TRY IT:
Out of the data below, copy every line with the string "Company".

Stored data
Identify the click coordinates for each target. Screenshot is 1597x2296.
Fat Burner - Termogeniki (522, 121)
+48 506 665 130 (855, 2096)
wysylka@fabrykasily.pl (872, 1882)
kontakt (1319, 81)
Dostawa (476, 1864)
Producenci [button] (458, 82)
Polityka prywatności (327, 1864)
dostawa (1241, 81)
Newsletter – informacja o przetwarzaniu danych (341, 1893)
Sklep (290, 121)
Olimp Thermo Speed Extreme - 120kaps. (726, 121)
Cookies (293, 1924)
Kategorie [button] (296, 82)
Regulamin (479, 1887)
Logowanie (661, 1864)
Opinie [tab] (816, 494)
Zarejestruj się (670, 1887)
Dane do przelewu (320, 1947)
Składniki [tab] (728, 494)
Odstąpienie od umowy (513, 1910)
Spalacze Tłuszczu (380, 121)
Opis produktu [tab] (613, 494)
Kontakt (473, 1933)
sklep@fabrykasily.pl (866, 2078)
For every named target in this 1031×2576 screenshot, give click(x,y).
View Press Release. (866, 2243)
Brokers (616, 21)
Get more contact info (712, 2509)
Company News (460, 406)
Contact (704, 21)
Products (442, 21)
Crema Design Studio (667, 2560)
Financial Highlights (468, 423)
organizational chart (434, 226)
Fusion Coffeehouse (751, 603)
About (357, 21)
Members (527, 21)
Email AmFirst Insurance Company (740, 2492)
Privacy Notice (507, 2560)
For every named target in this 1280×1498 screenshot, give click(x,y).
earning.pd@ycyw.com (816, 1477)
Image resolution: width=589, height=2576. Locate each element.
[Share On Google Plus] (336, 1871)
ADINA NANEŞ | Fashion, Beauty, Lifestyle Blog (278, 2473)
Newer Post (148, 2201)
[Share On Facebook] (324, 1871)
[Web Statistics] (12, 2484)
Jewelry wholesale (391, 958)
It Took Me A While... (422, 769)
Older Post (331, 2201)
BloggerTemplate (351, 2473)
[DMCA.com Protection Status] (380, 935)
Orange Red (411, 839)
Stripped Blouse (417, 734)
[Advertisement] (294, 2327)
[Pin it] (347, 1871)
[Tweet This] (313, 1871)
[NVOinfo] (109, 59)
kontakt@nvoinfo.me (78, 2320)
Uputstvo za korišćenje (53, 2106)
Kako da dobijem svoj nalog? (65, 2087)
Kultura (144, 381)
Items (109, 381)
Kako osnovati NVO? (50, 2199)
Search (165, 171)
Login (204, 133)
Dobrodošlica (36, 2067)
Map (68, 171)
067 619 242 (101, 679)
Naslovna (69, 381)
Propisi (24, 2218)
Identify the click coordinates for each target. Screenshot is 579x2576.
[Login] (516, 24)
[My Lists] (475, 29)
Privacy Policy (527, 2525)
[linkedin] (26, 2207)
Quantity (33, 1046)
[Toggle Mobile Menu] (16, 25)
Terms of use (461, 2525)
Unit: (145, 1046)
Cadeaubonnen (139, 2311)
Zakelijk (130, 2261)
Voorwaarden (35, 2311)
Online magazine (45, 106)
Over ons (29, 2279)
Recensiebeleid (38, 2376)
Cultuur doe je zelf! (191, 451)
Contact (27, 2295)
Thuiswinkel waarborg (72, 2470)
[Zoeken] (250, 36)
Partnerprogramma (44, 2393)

RESPONSE TO THE EXERCISE:
Company News (460, 406)
Email AmFirst Insurance Company (740, 2492)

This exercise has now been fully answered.